● WORK INSTRUCTIONS:
Among the entries below, extract exactly the lines that run from the one with "This screenshot has width=605, height=459." through the one with "Enable the extraction", both ends included.

DATA SHOWN Block Start

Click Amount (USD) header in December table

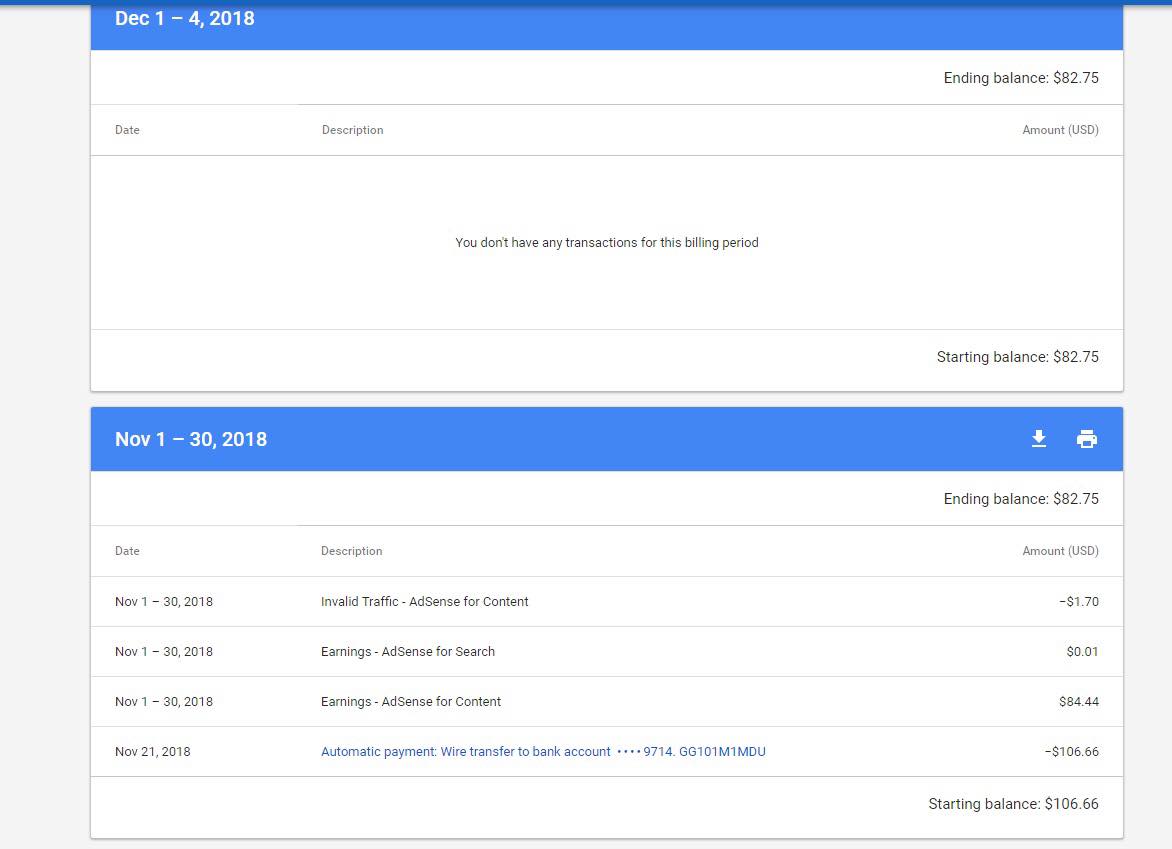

DATA SHOWN Block End
DATA SHOWN Block Start

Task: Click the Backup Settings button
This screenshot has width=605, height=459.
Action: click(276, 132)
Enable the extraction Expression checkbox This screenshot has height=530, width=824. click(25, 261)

DATA SHOWN Block End

● THE ANSWER:
This screenshot has width=605, height=459.
Action: click(276, 132)
Enable the extraction Expression checkbox This screenshot has height=530, width=824. click(25, 261)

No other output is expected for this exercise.